Morreu Jack Cardiff, director de fotografia. Imagem de Black Narcissus.
Não aprendemos nada com a história do patinho feio, nem sequer com a do pós-moderno Shrek. Mas os produtores de televisão conhecem-nas bem. Quando Susan Boyle subiu ao palco tinha todo o ar de feia aberração de feira. Quando começou a cantar foi como se os anjos tivessem tido pena de nós. Os programas televisivos de talentos precisam destas narrativas: meninas pobres, solteironas feias, rapazes introvertidos. O underdog que triunfa. É o sal dramático que tempera o que de outro modo seria um insípido desfile de gente com e sem talento. Quanto mais feia, mais desajeitada, mais virgem, melhor para a produção. Susan Boyle foi apresentada sem qualquer sinal exterior de talento para que a surpresa do espectador fosse maior. "Play them like an organ", dizia Hitchcock. É isto que as televisões nos vendem: o Zé Maria de Barrancos, a Susan de um vilarejo escocês, a Floribella desgraçada, o canalizador que interroga Obama. A ilusão do autêntico. A ilusão do real. A televisão corrige as desigualdades sociais e os desequilíbrios estéticos. A televisão promove a meritocracia. Dá voz a quem não tem voz. Dá voz a quem não tem cara que se apresente. Viva a televisão! Susan não tem culpa de nada disto. Não tem culpa de ser o fascinante oxímoro que é: uma voz de anjo numa cara que não lembra ao diabo.
“Ya no soy un hombre, soy un equipo”.
Frank Serpico. Polícia hippie e barbudo, vive em Greenwich Village, ouve ópera e é incorruptível (sugiro a canonização). Esta combinação improvável de vocação e de qualidades rende-lhe a inimizade dos colegas, o fim da relação amorosa e um sempre doloroso tiro na cara.

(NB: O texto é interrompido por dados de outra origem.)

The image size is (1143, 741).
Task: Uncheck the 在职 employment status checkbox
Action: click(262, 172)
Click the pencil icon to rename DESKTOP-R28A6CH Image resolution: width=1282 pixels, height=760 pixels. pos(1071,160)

O idealismo do filme não era uma novidade na Hollywood liberal, nem sequer na carreira de Sidney Lumet (12 Angry Men). A diferença reside na imagem da polícia enquanto instituição corrupta, da base ao topo. “The system is corrupt”, berra Serpico sem que ninguém o oiça. O indivíduo contra o sistema com o fundo urbano do realismo sujo dos anos 70 (poucos anos mais tarde, um Al Pacino mais histérico voltaria a ser um homem contra o sistema em “…E justiça para todos”). Serpico diz que a polícia não faz ideia do que se passa nas ruas. E ele, tal como o cinema da época, sai para as ruas, suja-se, mistura-se, arrisca-se. O filme começa com um Serpico crístico e insiste na imagem de um homem contra os vendilhões do templo, até na cena mais notável do filme: a da solidão de Serpico, abandonado no parque pelos colegas que não conseguem convencê-lo a aceitar os subornos.
P.S. - A banda sonora não se percebe. Remete-nos para as raízes italianas de Serpico quando o filme quase que ignora essa questão étnica.